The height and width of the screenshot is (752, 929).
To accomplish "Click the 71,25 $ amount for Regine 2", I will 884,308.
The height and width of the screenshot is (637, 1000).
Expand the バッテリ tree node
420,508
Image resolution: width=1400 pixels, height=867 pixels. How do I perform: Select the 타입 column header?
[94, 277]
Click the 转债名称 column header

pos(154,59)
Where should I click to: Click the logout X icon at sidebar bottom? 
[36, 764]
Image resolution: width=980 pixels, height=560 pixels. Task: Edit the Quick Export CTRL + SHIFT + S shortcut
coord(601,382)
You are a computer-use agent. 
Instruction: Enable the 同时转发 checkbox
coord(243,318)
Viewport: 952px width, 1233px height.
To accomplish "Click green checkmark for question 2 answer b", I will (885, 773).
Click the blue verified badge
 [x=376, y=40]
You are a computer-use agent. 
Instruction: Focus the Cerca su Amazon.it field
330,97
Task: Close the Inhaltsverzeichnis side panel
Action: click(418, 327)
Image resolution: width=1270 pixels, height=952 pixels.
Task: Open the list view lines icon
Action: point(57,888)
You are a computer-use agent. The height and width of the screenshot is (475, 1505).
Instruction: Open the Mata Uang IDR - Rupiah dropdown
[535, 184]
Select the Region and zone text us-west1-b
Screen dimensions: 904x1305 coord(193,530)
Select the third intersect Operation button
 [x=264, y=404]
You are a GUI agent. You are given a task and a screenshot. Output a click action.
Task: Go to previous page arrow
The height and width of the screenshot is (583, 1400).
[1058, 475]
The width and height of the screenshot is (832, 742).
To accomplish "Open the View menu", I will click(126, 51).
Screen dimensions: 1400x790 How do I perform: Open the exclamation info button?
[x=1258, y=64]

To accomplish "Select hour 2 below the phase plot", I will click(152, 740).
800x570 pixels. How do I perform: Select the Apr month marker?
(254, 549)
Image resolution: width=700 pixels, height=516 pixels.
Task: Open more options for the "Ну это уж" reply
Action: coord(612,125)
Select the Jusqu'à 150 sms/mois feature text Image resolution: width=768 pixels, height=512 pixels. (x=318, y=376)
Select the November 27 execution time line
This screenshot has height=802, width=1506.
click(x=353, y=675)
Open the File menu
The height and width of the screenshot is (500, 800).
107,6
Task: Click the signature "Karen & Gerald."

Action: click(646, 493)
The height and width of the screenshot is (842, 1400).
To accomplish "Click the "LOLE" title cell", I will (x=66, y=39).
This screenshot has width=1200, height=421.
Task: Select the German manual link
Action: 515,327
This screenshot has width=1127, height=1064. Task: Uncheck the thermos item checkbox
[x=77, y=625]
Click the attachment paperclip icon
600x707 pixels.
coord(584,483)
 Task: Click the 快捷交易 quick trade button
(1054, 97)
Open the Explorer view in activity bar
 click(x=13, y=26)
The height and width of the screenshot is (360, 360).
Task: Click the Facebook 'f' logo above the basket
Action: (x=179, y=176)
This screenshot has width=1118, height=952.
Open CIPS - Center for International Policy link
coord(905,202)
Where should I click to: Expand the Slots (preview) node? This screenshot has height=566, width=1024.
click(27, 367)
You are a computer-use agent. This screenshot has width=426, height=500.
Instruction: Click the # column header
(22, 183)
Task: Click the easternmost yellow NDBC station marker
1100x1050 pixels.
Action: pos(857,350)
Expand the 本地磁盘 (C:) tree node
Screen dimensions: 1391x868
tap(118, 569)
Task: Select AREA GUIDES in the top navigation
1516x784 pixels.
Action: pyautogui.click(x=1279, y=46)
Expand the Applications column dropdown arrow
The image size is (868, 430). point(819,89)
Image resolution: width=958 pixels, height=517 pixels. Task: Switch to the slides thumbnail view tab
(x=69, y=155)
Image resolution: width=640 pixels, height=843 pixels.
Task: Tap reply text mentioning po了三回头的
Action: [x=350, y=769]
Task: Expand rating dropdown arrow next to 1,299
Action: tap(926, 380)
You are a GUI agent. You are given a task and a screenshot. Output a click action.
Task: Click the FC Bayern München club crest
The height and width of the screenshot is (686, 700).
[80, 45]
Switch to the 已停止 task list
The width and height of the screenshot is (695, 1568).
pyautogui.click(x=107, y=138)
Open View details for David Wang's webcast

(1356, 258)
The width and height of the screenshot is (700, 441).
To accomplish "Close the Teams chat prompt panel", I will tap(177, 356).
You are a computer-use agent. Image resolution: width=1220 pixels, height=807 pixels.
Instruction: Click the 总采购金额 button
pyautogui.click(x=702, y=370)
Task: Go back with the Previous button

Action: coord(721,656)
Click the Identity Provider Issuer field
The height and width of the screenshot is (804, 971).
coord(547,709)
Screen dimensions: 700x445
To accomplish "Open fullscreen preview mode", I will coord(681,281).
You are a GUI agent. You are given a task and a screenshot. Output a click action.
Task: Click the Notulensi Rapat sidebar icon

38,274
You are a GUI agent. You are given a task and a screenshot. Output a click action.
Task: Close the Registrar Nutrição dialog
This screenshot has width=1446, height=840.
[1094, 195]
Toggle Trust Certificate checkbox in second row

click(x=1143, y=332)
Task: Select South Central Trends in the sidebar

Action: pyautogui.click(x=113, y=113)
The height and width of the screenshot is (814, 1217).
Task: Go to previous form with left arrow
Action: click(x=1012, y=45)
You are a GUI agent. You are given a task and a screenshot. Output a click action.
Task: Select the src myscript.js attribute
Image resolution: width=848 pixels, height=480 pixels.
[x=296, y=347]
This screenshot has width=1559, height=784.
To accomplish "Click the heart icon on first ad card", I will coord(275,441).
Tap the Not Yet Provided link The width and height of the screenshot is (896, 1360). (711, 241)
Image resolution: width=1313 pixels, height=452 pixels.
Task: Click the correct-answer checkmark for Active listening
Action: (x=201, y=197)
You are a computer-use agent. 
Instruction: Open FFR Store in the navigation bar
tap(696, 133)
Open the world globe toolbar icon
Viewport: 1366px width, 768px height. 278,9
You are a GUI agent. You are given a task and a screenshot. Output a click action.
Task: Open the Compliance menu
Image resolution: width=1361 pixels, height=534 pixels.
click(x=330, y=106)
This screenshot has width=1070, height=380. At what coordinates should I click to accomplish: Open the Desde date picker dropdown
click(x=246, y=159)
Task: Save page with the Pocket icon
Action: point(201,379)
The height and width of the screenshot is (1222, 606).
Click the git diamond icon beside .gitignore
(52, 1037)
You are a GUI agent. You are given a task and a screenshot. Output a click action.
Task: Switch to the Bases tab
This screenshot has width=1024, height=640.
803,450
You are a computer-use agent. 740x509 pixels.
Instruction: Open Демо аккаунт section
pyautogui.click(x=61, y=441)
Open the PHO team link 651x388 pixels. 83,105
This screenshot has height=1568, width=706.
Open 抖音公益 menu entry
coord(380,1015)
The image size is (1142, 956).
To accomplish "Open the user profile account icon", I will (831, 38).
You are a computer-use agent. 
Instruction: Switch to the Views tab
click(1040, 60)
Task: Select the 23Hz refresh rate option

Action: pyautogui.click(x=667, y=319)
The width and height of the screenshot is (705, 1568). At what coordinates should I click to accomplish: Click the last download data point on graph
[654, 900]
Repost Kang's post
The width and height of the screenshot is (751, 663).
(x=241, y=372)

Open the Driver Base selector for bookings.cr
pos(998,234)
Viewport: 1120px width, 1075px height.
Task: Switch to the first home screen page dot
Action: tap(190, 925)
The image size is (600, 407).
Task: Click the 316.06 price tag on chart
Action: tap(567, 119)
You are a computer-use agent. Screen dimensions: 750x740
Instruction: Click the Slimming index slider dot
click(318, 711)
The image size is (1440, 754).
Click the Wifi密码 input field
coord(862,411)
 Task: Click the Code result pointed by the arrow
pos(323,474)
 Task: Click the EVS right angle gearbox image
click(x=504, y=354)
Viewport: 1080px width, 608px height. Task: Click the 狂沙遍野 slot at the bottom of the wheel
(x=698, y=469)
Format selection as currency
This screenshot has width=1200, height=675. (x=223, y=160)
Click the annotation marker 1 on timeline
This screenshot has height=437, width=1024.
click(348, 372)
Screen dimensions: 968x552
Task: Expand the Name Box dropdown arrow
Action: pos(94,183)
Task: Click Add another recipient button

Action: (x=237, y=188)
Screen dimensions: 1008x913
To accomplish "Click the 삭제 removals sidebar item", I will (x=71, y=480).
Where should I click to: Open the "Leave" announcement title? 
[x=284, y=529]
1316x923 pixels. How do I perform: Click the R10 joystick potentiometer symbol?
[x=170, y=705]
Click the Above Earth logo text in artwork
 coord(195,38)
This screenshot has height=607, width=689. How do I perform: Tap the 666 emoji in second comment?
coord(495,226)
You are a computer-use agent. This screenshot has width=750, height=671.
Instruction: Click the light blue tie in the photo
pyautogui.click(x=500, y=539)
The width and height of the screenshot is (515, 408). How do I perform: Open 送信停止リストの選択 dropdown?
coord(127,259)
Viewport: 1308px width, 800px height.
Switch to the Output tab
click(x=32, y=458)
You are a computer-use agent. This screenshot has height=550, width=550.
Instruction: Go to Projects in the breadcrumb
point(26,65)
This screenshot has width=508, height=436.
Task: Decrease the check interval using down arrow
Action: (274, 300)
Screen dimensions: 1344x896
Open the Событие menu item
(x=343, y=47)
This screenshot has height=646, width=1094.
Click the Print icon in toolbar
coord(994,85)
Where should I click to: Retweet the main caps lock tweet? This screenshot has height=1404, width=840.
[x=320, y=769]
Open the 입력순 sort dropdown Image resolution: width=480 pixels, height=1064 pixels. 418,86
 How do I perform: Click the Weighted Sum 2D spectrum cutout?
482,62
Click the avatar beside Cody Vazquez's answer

☆ ☆ ☆

Start at the line containing "This screenshot has height=646, width=1094." and print each line exactly until the listing ends, keeping the final line too.

This screenshot has height=646, width=1094.
Click the Print icon in toolbar
coord(994,85)
Where should I click to: Retweet the main caps lock tweet? This screenshot has height=1404, width=840.
[x=320, y=769]
Open the 입력순 sort dropdown Image resolution: width=480 pixels, height=1064 pixels. 418,86
 How do I perform: Click the Weighted Sum 2D spectrum cutout?
482,62
Click the avatar beside Cody Vazquez's answer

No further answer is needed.